Monday, July 02, 2012

the brave review

Way back in the day, like, a few years ago, Pixar was giving an update on it's upcoming films.  Toy Story 3 was in the wings, Cars 2 was on the horizon, there were rumors of a Monster's Inc sequel (prequel?), and two films that no one knew anything about--"Newt" and "The Bear and the Bow".

Well, I think "Toy Story 3" ended up doing okay, putting tears in eyes the likes of which we had not seen since... well, "Up".  "Cars 2" was a slight disappointment to say the least, and I'm among many that are pumped for "Monsters University" coming in 2013.

"Newt"?  It was the story of 2 newts, the last 2 of a certain kind of newt on Earth... its up to them to ensure the continuation of the species.  Well, before "Newt" could really get off  the drawing board, a similar movie called "Rio" was released, spinning the tale of the last 2 of a certain kind of blue macaw on Earth.  So "Newt" was scrapped.

And that leaves "The Bear and the Bow", billed as "Pixar's first fairy tale", with "Pixar's first princess".  The trailers began to come out, and we saw this girl with flaming red hair racing through the woods, shooting arrows, and battling big bears (a bow?  a bear?  yeah!!). 

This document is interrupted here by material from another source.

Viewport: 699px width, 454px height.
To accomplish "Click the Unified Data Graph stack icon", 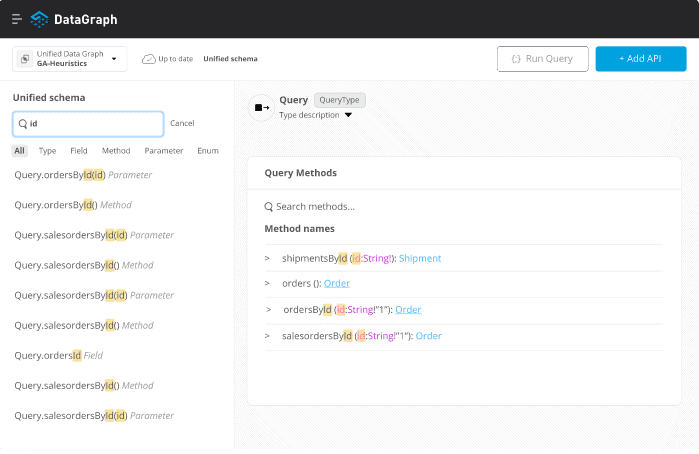I will pos(25,59).
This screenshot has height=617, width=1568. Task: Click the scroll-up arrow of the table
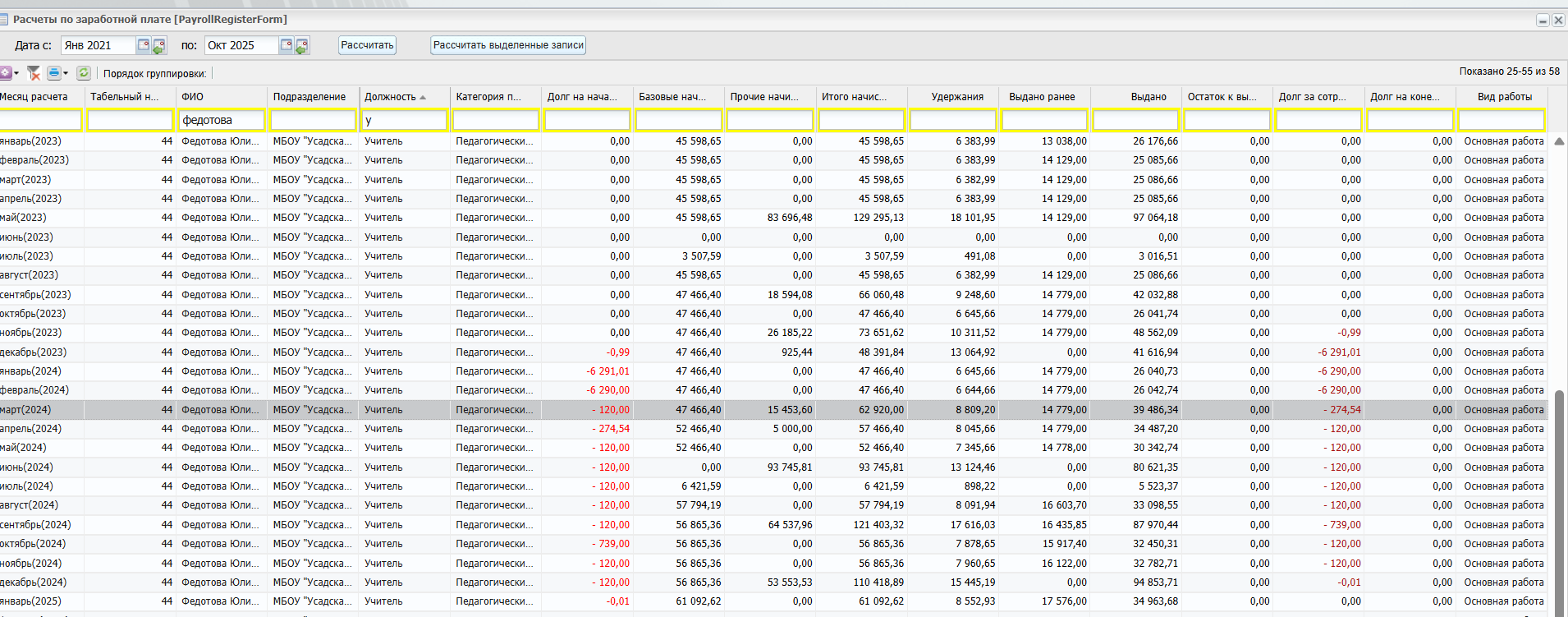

The film went through a slight change, removing the title "The Bear and the Bow" and replacing it with a simple "Brave".  As more trailers were released, we started seeing more characters, and even some comedy along the way... but it still looked like a huge adventure, this princess who doesn't want to be a princess, atop her horse, on some huge adventure, on a quest to... save the world?  save the kingdom?  win back a prince, because that would be twist, right? 

First, every Pixar movie begins with a short film... this was called "La Luna", and its a bit unusual, maybe different from any other Pixar short I've seen.  That notwithstanding, its a great little film.  Its visually beautiful, and the story is charming and sweet. 

By the way, the whole archery thing?  Its part of the story... but not a big
part, not like you'd think, after all the pictures of Merida holding a bow
Then when Brave opens, its kind of exciting.  Pixar movies are like that... there is this sense of anticipation, and they do a good job of not releasing plots to their movies until they come out (remember "The Incredibles"?  No one knew what that movie was about until it premiered, and it was well worth the wait), and Brave is no different.

The animation is, for lack of a better word, stunning.  Sometimes when the landscape rushes forward and crests a mountain, its not hard to think you are looking a real life shot, not a computer animated drawing. 

The first part of the movie is exactly what you are hoping for... set in the Scottish countryside, within a peaceful kingdom and a huge castle, there's a princess, the flaming red haired Merida, who is a part of a royal family which includes her big, obnoxious father and her loving, but overbearing mother... and her silly triplet younger brothers who don't speak, but instead do nothing but cause trouble via pranks and mischief.

As you can tell from the trailers, a contest is held to "win her hand in marriage", with the nearby kingdoms bringing forth three complete dunderheads to compete.  And Merida decides to... well, win her own hand to keep from having to marry anyone until she's ready.

The triplets... also become part of "the twist"
The movie goes from there, as you can probably guess how she does in the contest, her being an expert archer and all.  The relationship between Merida and her mom breaks down completely, Merida flees... and then...


...well, then, this leads to a scene that I can only describe as a "crossroads", in which the film could have gone like, five different directions.  If you have seen the film, the scene I am describing involves the old woman and the wood carvings--that should be vague enough for those who haven't seen it to not be spoiled.

And the direction it takes... well, I wasn't expecting it.  Not at all.  I pride myself at kind of picking up on where movies are going, perhaps how they might end, and usually I'm pretty good at seeing a twist coming... this twist?  Did not see it coming... Not. At. All.

This twist defines this movie.  And how you react to this twist, how you take what happens after that old woman and the wood carvings will determine how you feel about this movie.  It caught me completely off guard, and it took me the second half of the movie to digest the twist.  Upon reflection, I'm okay with it. 

But I can totally see how someone would love it... or hate it.  I dunno.  I don't know what else to tell you without spoiling the film! 

The imagery of this movie is spectacular, Merida is very likable, and the cast, somewhat smaller than many Pixar films, is splendid.  There are lots and lots of laughs, especially from the triplets, and the voice cast is also excellent--Billy Connelly is King Fergis, Emma Thompson is Queen Elinor and somewhat unknown actress Kelly MacDonald does a fine job as Merida... the pacing of the movie is good, as it never drags, and the laughs are suprisingly aplenty... and, Pixar's first butt shot.  Or butts shot.

This is safe for kids, as you'd expect from Pixar, but there are a few scenes that might be a bit frightening for younger children.  Language is never a problem, and remember, expect the twist to knock you for a loop.